WHAT IS BEING ASKED
Read through the entries below and copy each line where "agent" turns up.

DATASET EXTRACT
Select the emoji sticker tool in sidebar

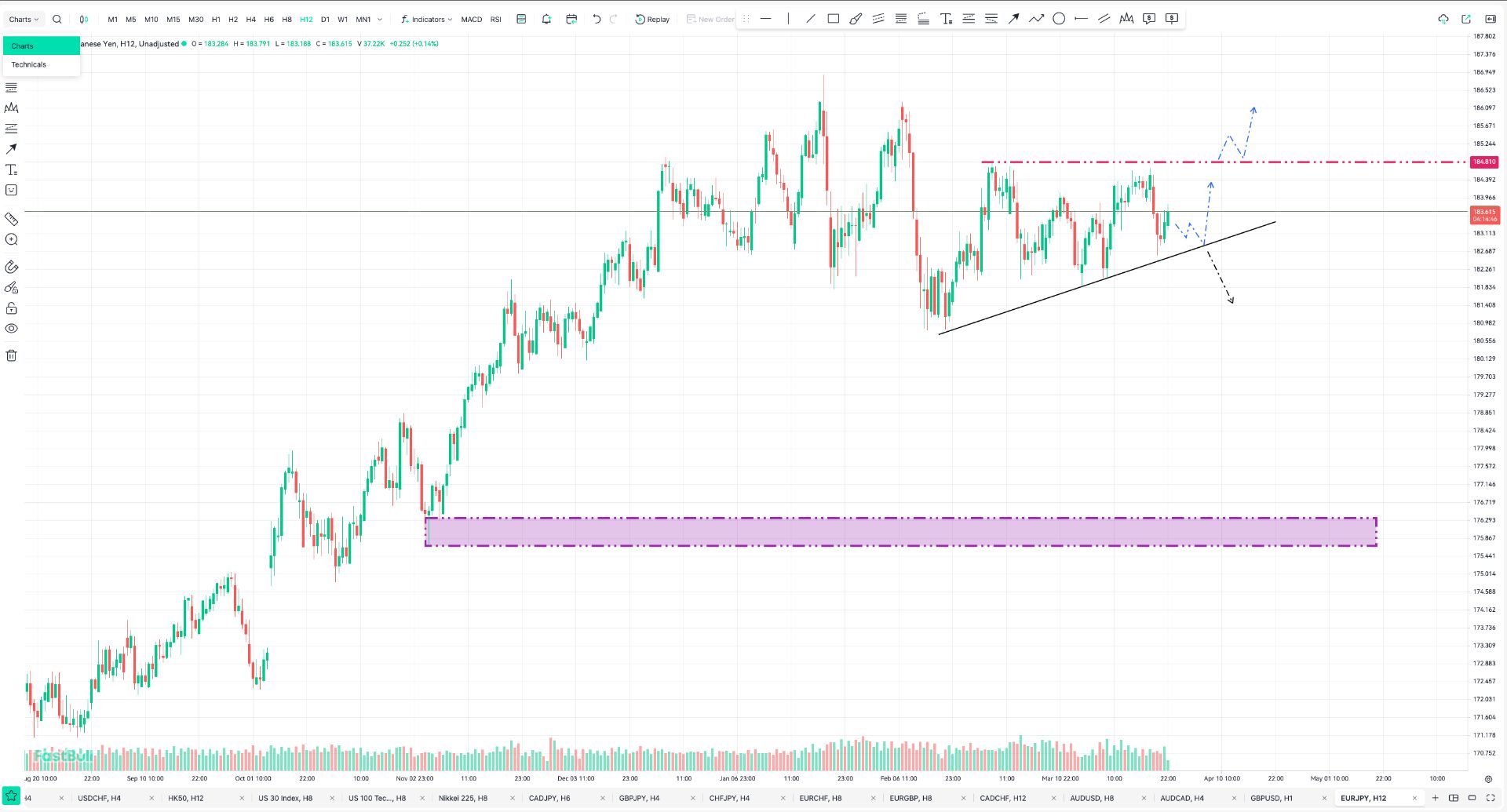tap(11, 190)

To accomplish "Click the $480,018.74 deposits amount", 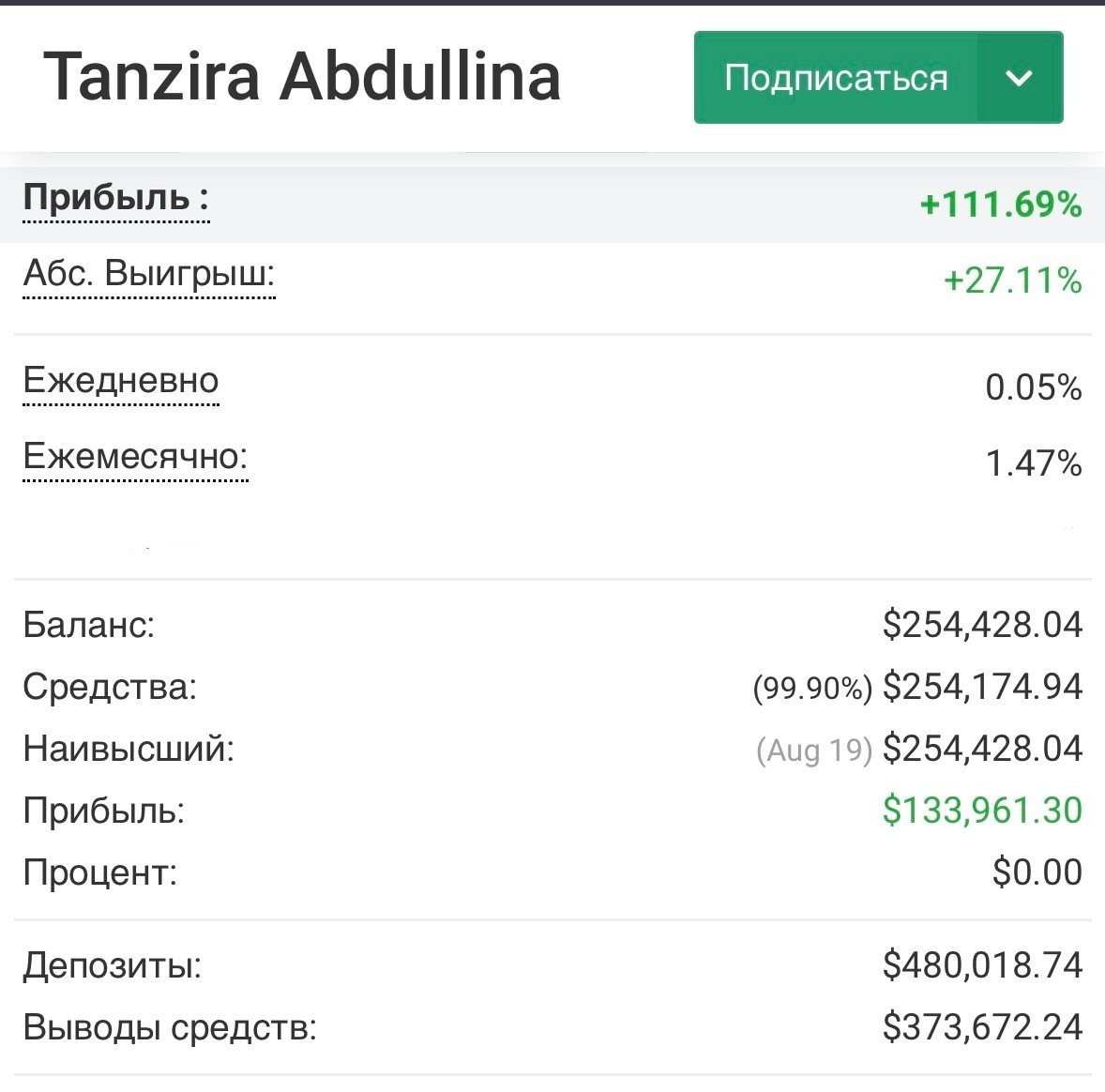I will (982, 964).
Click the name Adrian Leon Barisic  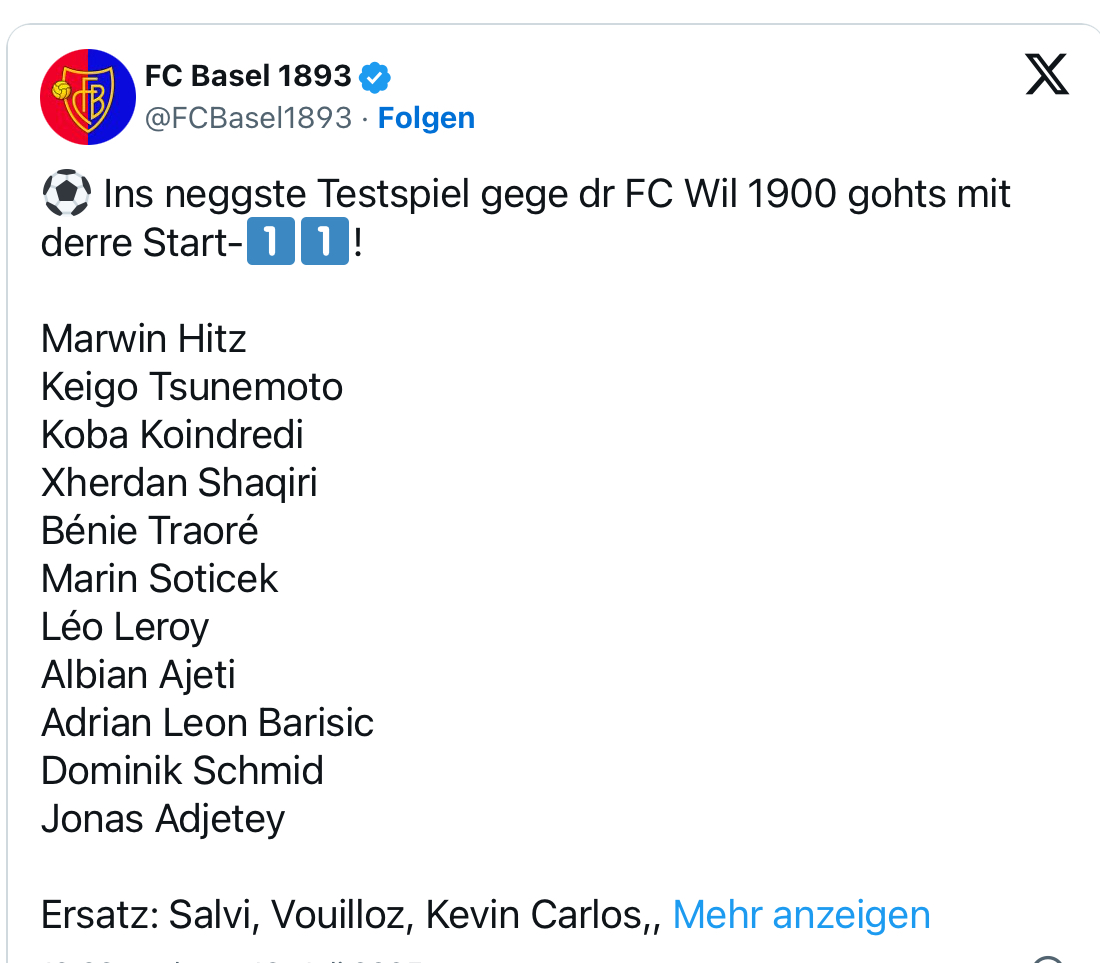tap(207, 723)
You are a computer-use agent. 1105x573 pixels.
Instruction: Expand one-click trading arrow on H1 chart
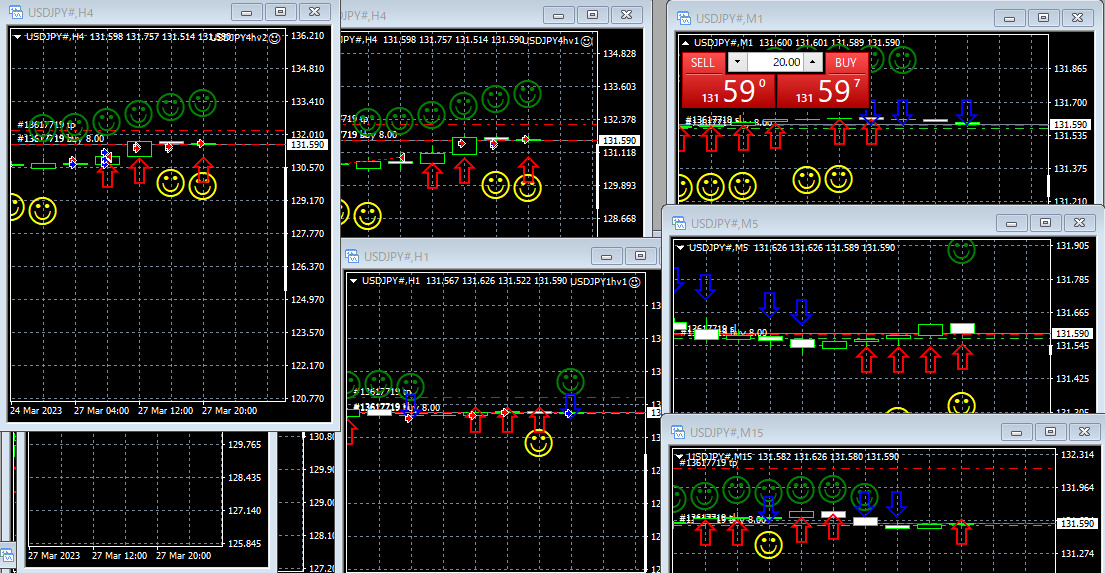tap(354, 281)
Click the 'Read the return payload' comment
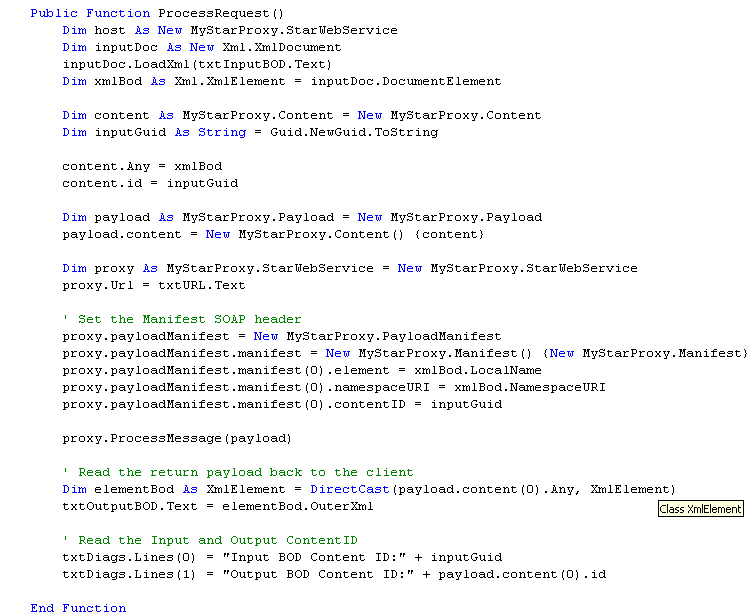The width and height of the screenshot is (753, 616). pos(237,472)
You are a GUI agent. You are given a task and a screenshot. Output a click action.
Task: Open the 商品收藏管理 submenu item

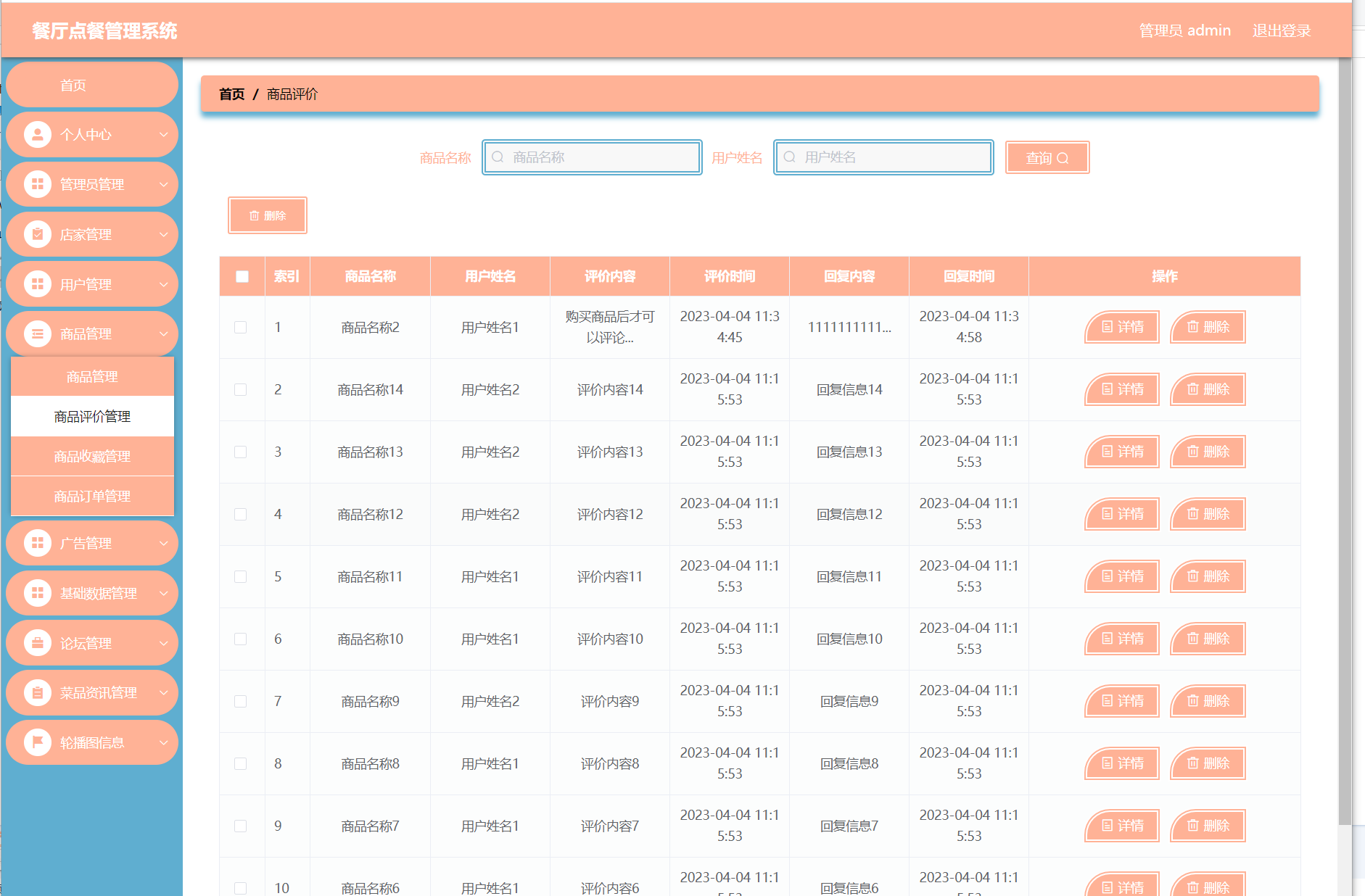(x=92, y=457)
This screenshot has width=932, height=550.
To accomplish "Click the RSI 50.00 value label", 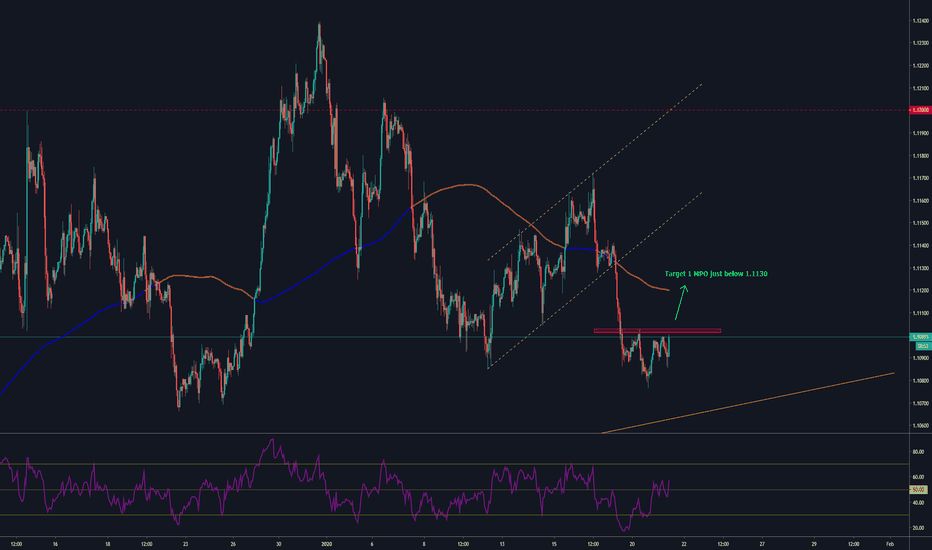I will tap(919, 490).
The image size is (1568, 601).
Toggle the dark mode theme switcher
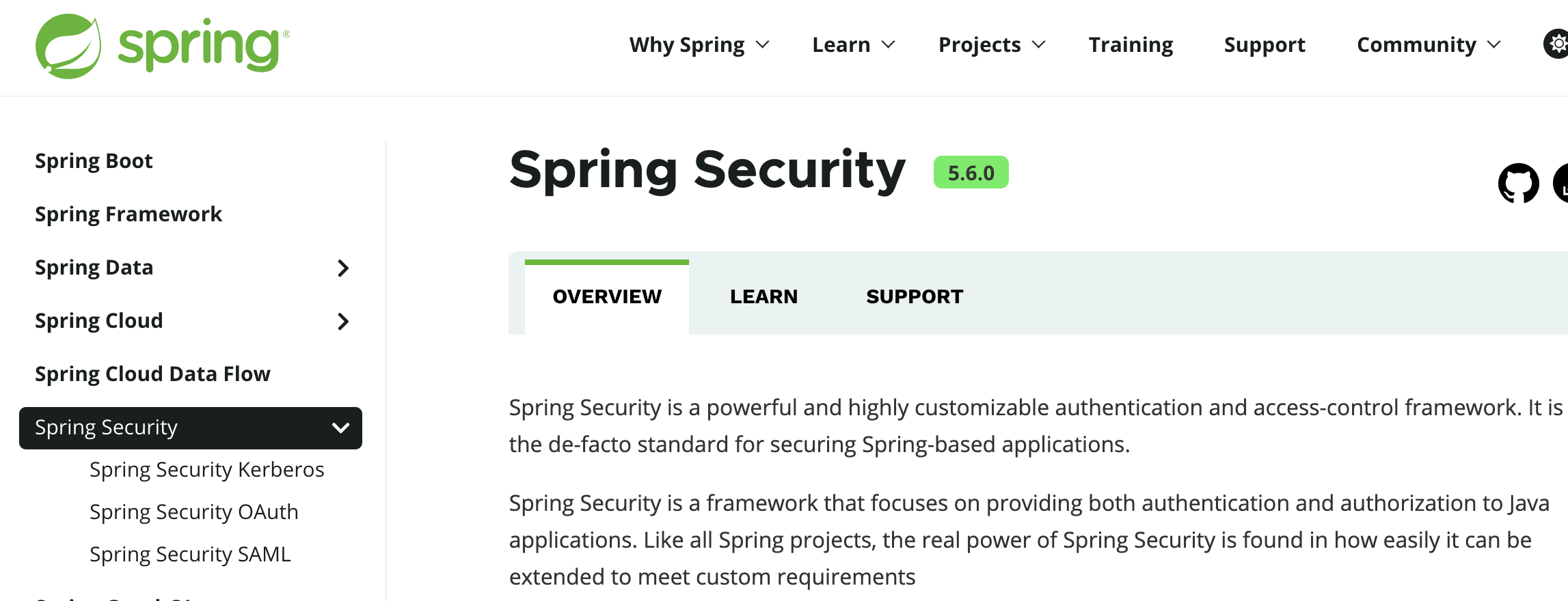pyautogui.click(x=1558, y=44)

RESPONSE TO THIS EXERCISE
You are a computer-use agent. 1105x573 pixels.
You are a GUI agent. You are given a task and a screenshot. Output a click action.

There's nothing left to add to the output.